Changer d'édition

Procès Bommeleeër: Pas de deuxième affaire du siècle!

Procès Bommeleeër: Pas de deuxième affaire du siècle!

Photo: Lé Sibenaler / LW Archives
Luxembourg 3 min. 17.04.2013

Procès Bommeleeër: Pas de deuxième affaire du siècle!

23e jour de procès dans l'affaire Bommeleeër: A la barre de la Chambre criminelle, l'enquêteur Carlo Klein. Il révèle de surprenantes façons d'agir lors de la surveillance de Ben Geiben qui est longtemps apparu comm le suspect n°1.

(MF avec str) - La piste Geiben a-t-elle été abandonnée sur ordre du Parquet? C'est du moins ce que prétend le policier Alain Thill, cité mercredi, à la barre, par l'enquêteur Carlo Klein.

Alain Thill, l'un des deux agents de sûreté chargé de surveiller Ben Geiben, a expliqué lors d'une audition, que Ben Geiben s'était plaint du fait qu'il était sous surveillance auprès du Procureur général d'Etat de l'époque, Camille Wampach.

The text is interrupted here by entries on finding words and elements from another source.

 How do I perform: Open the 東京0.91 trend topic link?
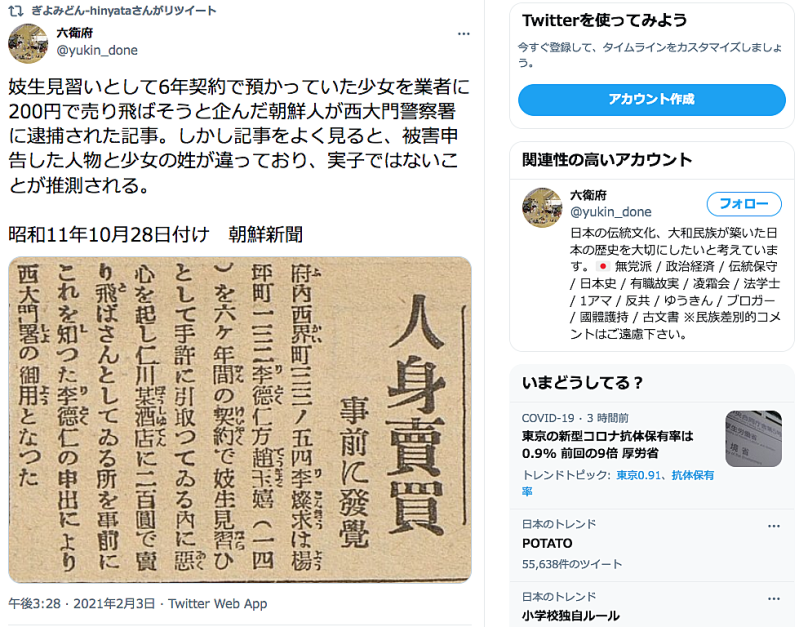point(640,475)
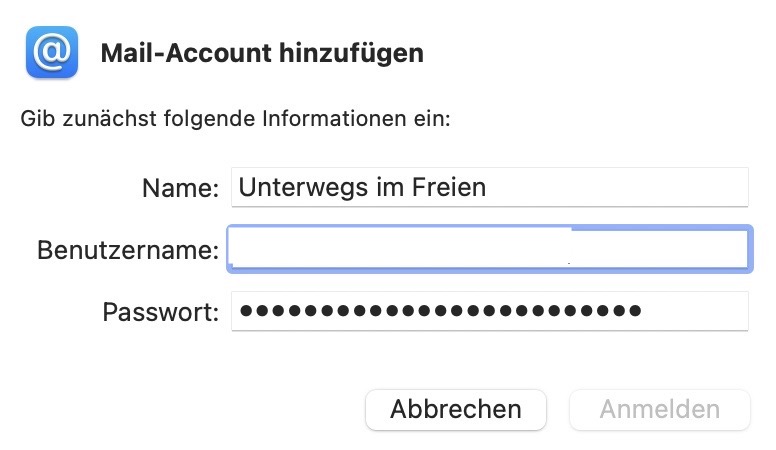Click the Name input field

pyautogui.click(x=488, y=187)
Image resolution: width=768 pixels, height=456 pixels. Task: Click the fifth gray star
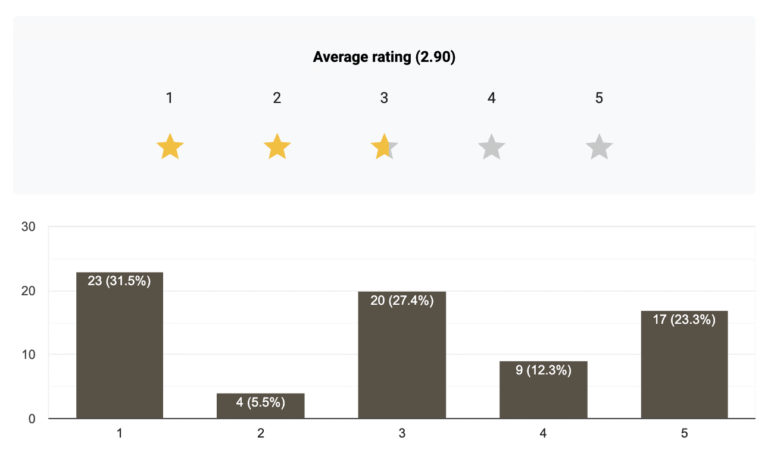tap(598, 148)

C'est ce dernier qui a donné l'ordre d'abandonner, une fois pour toute, la piste Geiben, au lendemain de l'attentat perpétré au Palais de justice de Luxembourg.

La décision a été signifiée aux agents lors d'un briefing de la sûreté. Et la raison qu'aurait avancée le Procureur général d'Etat est surprenante: "Une Affaire du siècle, ça suffit. Nous n'en avons pas besoin d'une autre". Thill est formel: à compter de ce jour la piste Geiben n'a plus été poursuivie.

C'est Hary qui a informé Geiben

L'"Affaire du siècle" avait démarré en 1978 et avait donné maille à partir à la justice luxembourgeoise jusqu'en 1986, selon Carlo Klein. Camille Wampach était alors Procureur général d'Etat.

Et Alphonse Spielmann, l'oncle du compagnon de Ben Geiben, était 1er Procureur d'Etat. Une affaire mêlant prostitution, trafic de drogue et corruption. Un haut fonctionnaire de la Police était sur le banc des accusés mais personne n'a été reconnu coupable.

Procureur-adjoint à l'époque, Jean-Marie Hary a été exposé à la critique mercredi. L'alcool, dont il abusait, le rendait prolixe. Ben Geiben en a parlé comme d'un très bon ami.

Pour les avocats de la défense, Maîtres Gaston Vogel et Lydie Lorang, il apparaît clairement que c'est Hary qui a informé Geiben de la commission rogatoire internationale lancée à son encontre par Bruxelles.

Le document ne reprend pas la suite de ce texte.